A third question that arises is whether we are witnessing another unpleasant round of partisan politics rather than a constructive debate about American values and objectives in foreign policy. A constructive debate is always healthy but in this case in particular, it should have remained behind closed doors. I will say more on that in the next paragraph, but the decision to release the report now, just days before the Senate leadership switches from Democratic to Republican control, suggests that the two parties are at odds again over foreign policy and how it ought to be conducted. It is not entirely partisan because the president for the past six years has been a Democrat who resisted releasing the report, while the policies being criticized were implemented under his Republican predecessor. To the extent that it helps to sharpen the thinking and therefore the choices available to policy makers and legislators, partisanship is necessary and positive for the country. But if the objective of public service is achieving the nonpartisan goals of enhancing American security, improving the lives of U.S. citizens, ensuring robust give and take about the nature of the republic and the proper place for morality in the conduct of its affairs, then public blaming, name-calling and accusations about lying are not helpful.
Finally, a fourth issue is the role of discretion and secrecy in the conduct of state affairs.
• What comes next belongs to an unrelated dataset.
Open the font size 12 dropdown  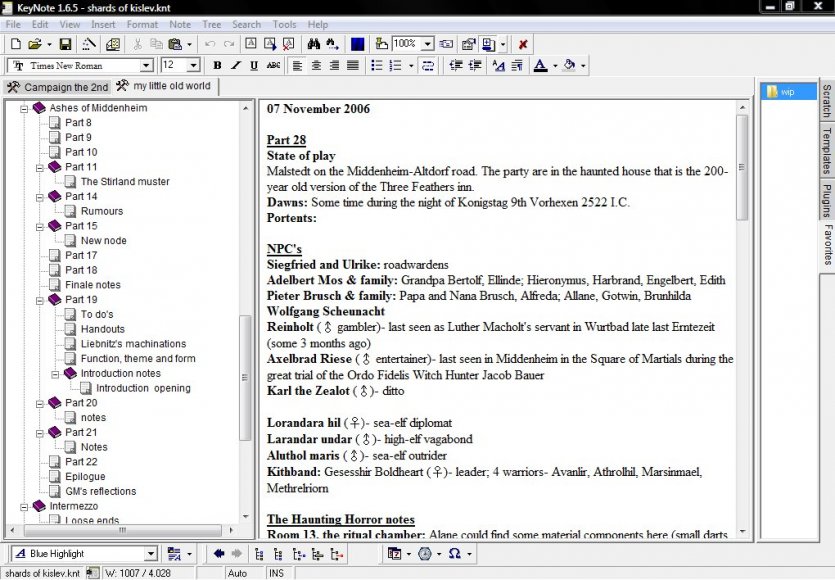pos(193,66)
It is normal for government officials and civil servants to disagree about policy. Water boarding looks like harsh interrogation to one person but amounts to torture for another; electronic surveillance looks like defense of the nation to one but a violation of civil liberties for another; preventive war looks like aggression to one but legitimate defense for another. Debates about policy will continue and must be conducted; indeed they are the subject of countless public exchanges in academic fora, in the media, on the web, in think tanks, in Congressional hearings, and so on. Opening such debates to public scrutiny is necessary and constructive — necessary because a democracy must have an informed citizenry and constructive because flawed analysis, incoherent logic, biased assumptions, and a host of other intellectual shortcomings can thus be exposed and eliminated before a decision is made.
The problem revealed in the publication of the report on interrogations, however, is that once a decision is made, the need for classification becomes apparent. The point of foreign policy is to protect the nation, maintain international law and principles, enhance people’s lives, and contribute to international peace and stability. Every policy is intended to achieve these objectives but not all of them do; when policies fall short or the efforts to achieve them are flawed, it is essential to examine the merits of the policy and the means to achieve them. But doing so in public can easily undermine the very objectives foreign policy seeks to achieve and foreclose opportunities to correct and improve in the future. Everything contained in the Senate report merits discussion and debate; failing to keep the discussion classified, however, runs the risk of empowering those who wish to harm the United States and destroy international peace and stability. We don’t improve performance by advertising failure, no matter how much we want to blame someone else rather than assume responsibility for what we all share.